Haplotype block partitioning as a tool for dimensionality reduction in SNP association studies
1 Unit of Genetic Epidemiology and Biostatistics, Institute of Genetic Medicine, European Academy, Viale Druso 1, I-39100, Bolzano, Italy
2 Department of Biostatistics, Johns Hopkins Bloomberg School of Public Health, Baltimore, MD 21218, USA
3 Department of Epidemiology, Johns Hopkins Bloomberg School of Public Health, Baltimore, MD 21218, USA
4 The Sidney Kimmel Comprehensive Cancer Center, Johns Hopkins University, Baltimore, MD 21205, USA
BMC Genomics 2008, 9:405 doi:10.1186/1471-2164-9-405Published: 29 August 2008
Identification of disease-related genes in association studies is challenged by the large number of SNPs typed. To address the dilution of power caused by high dimensionality, and to generate results that are biologically interpretable, it is critical to take into consideration spatial correlation of SNPs along the genome. With the goal of identifying true genetic associations, partitioning the genome according to spatial correlation can be a powerful and meaningful way to address this dimensionality problem.
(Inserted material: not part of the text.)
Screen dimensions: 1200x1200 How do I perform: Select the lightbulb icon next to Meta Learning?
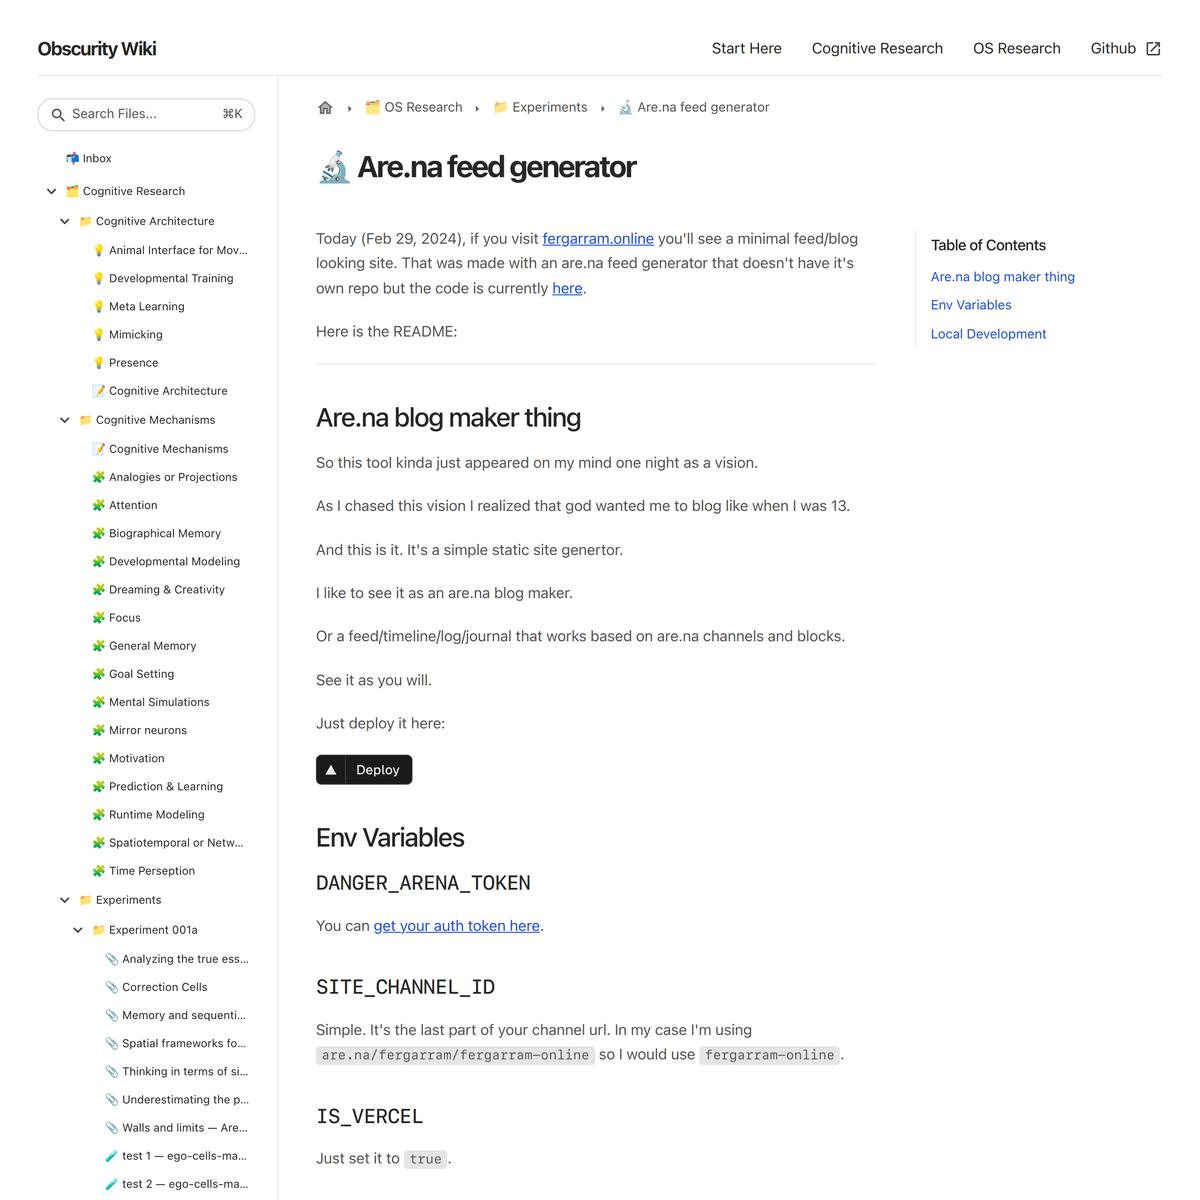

We developed and validated an MCMC Algorithm To Identify blocks of Linkage DisEquilibrium (MATILDE) for clustering contiguous SNPs, and a statistical testing framework to detect association using partitions as units of analysis. We compared its ability to detect true SNP associations to that of the most commonly used algorithm for block partitioning, as implemented in the Haploview and HapBlock software. Simulations were based on artificially assigning phenotypes to individuals with SNPs corresponding to region 14q11 of the HapMap database. When block partitioning is performed using MATILDE, the ability to correctly identify a disease SNP is higher, especially for small effects, than it is with the alternatives considered.
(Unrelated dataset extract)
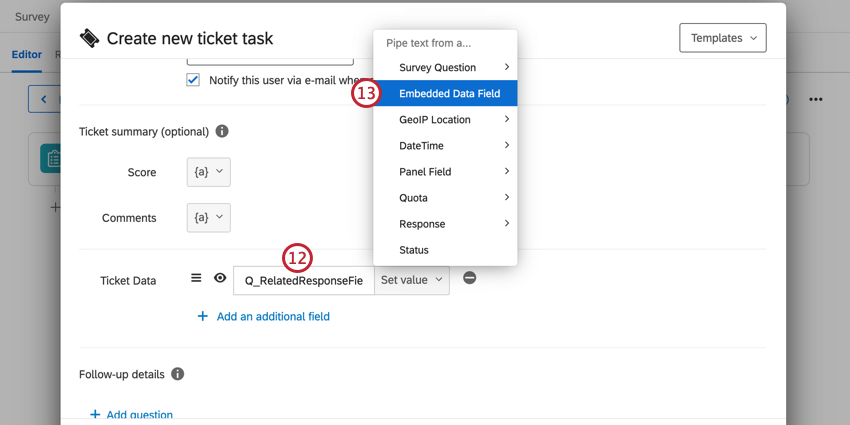Click the plus icon for Add question
850x425 pixels.
[x=95, y=414]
Advantages can be both in terms of true positive findings and limiting the number of false discoveries. Finer partitions provided by LD-based methods or by marker-by-marker analysis are efficient only for detecting big effects, or in presence of large sample sizes. The probabilistic approach we propose offers several additional advantages, including: a) adapting the estimation of blocks to the population, technology, and sample size of the study; b) probabilistic assessment of uncertainty about block boundaries and about whether any two SNPs are in the same block; c) user selection of the probability threshold for assigning SNPs to the same block.
We demonstrate that, in realistic scenarios, our adaptive, study-specific block partitioning approach is as or more efficient than currently available LD-based approaches in guiding the search for disease loci.